## [Exercise brief]
Each entry needs to be given again, character for character.

## [Source information]
■ ■ ■ ■ ■ ■ ■

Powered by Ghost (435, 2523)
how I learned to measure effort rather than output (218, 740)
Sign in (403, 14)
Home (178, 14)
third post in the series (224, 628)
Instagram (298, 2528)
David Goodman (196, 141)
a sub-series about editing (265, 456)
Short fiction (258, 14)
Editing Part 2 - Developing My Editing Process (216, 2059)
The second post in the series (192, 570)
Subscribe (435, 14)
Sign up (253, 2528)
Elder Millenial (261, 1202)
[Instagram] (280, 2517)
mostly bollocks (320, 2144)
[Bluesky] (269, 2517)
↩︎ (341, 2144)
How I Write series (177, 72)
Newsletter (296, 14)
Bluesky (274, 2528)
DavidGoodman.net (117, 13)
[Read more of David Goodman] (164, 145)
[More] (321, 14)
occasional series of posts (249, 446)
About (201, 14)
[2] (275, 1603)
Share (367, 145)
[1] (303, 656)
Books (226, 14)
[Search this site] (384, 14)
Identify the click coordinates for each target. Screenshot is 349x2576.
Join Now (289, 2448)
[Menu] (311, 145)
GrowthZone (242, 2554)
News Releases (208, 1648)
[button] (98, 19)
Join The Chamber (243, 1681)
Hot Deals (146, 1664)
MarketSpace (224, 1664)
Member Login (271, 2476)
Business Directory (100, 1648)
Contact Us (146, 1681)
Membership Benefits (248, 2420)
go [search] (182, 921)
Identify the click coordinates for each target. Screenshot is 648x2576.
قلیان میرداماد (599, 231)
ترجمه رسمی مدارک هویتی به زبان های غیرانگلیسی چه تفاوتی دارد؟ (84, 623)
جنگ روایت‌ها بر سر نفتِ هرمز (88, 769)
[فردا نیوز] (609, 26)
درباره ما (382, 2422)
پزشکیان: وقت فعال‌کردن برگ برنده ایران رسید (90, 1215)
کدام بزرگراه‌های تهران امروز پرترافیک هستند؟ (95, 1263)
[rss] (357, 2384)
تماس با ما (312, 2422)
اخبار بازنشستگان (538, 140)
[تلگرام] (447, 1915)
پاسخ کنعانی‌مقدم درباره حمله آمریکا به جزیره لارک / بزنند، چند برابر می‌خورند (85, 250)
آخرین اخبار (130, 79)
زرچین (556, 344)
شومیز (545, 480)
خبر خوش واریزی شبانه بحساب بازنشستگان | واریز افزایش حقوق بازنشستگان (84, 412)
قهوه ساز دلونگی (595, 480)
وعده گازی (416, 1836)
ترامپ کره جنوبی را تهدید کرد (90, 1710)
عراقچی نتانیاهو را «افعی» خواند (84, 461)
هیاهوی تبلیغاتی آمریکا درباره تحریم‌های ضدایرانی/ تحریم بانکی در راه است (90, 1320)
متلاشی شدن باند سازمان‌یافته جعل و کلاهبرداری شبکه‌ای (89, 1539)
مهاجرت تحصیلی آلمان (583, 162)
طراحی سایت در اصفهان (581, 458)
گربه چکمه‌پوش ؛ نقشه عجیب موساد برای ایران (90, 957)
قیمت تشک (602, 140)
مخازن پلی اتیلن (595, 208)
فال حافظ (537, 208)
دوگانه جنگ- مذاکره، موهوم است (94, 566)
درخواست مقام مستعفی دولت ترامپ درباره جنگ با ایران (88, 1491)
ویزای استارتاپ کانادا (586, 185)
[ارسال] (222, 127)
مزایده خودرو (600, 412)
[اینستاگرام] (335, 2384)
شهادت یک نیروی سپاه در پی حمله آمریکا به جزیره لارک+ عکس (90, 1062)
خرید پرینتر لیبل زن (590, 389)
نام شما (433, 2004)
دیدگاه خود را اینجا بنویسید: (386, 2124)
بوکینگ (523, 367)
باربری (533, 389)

■ ■ ■ ■ ■ ■ ■

## [Exercise answer]
Powered by Ghost (435, 2523)
how I learned to measure effort rather than output (218, 740)
Sign in (403, 14)
Home (178, 14)
third post in the series (224, 628)
Instagram (298, 2528)
David Goodman (196, 141)
a sub-series about editing (265, 456)
Short fiction (258, 14)
Editing Part 2 - Developing My Editing Process (216, 2059)
The second post in the series (192, 570)
Subscribe (435, 14)
Sign up (253, 2528)
Elder Millenial (261, 1202)
[Instagram] (280, 2517)
mostly bollocks (320, 2144)
[Bluesky] (269, 2517)
↩︎ (341, 2144)
How I Write series (177, 72)
Newsletter (296, 14)
Bluesky (274, 2528)
DavidGoodman.net (117, 13)
[Read more of David Goodman] (164, 145)
[More] (321, 14)
occasional series of posts (249, 446)
About (201, 14)
[2] (275, 1603)
Share (367, 145)
[1] (303, 656)
Books (226, 14)
[Search this site] (384, 14)
Identify the click coordinates for each target. Screenshot is 349x2576.
Join Now (289, 2448)
[Menu] (311, 145)
GrowthZone (242, 2554)
News Releases (208, 1648)
[button] (98, 19)
Join The Chamber (243, 1681)
Hot Deals (146, 1664)
MarketSpace (224, 1664)
Member Login (271, 2476)
Business Directory (100, 1648)
Contact Us (146, 1681)
Membership Benefits (248, 2420)
go [search] (182, 921)
Identify the click coordinates for each target. Screenshot is 648x2576.
قلیان میرداماد (599, 231)
ترجمه رسمی مدارک هویتی به زبان های غیرانگلیسی چه تفاوتی دارد؟ (84, 623)
جنگ روایت‌ها بر سر نفتِ هرمز (88, 769)
[فردا نیوز] (609, 26)
درباره ما (382, 2422)
پزشکیان: وقت فعال‌کردن برگ برنده ایران رسید (90, 1215)
کدام بزرگراه‌های تهران امروز پرترافیک هستند؟ (95, 1263)
[rss] (357, 2384)
تماس با ما (312, 2422)
اخبار بازنشستگان (538, 140)
[تلگرام] (447, 1915)
پاسخ کنعانی‌مقدم درباره حمله آمریکا به جزیره لارک / بزنند، چند برابر می‌خورند (85, 250)
آخرین اخبار (130, 79)
زرچین (556, 344)
شومیز (545, 480)
خبر خوش واریزی شبانه بحساب بازنشستگان | واریز افزایش حقوق بازنشستگان (84, 412)
قهوه ساز دلونگی (595, 480)
وعده گازی (416, 1836)
ترامپ کره جنوبی را تهدید کرد (90, 1710)
عراقچی نتانیاهو را «افعی» خواند (84, 461)
هیاهوی تبلیغاتی آمریکا درباره تحریم‌های ضدایرانی/ تحریم بانکی در راه است (90, 1320)
متلاشی شدن باند سازمان‌یافته جعل و کلاهبرداری شبکه‌ای (89, 1539)
مهاجرت تحصیلی آلمان (583, 162)
طراحی سایت در اصفهان (581, 458)
گربه چکمه‌پوش ؛ نقشه عجیب موساد برای ایران (90, 957)
قیمت تشک (602, 140)
مخازن پلی اتیلن (595, 208)
فال حافظ (537, 208)
دوگانه جنگ- مذاکره، موهوم است (94, 566)
درخواست مقام مستعفی دولت ترامپ درباره جنگ با ایران (88, 1491)
ویزای استارتاپ کانادا (586, 185)
[ارسال] (222, 127)
مزایده خودرو (600, 412)
[اینستاگرام] (335, 2384)
شهادت یک نیروی سپاه در پی حمله آمریکا به جزیره لارک+ عکس (90, 1062)
خرید پرینتر لیبل زن (590, 389)
نام شما (433, 2004)
دیدگاه خود را اینجا بنویسید: (386, 2124)
بوکینگ (523, 367)
باربری (533, 389)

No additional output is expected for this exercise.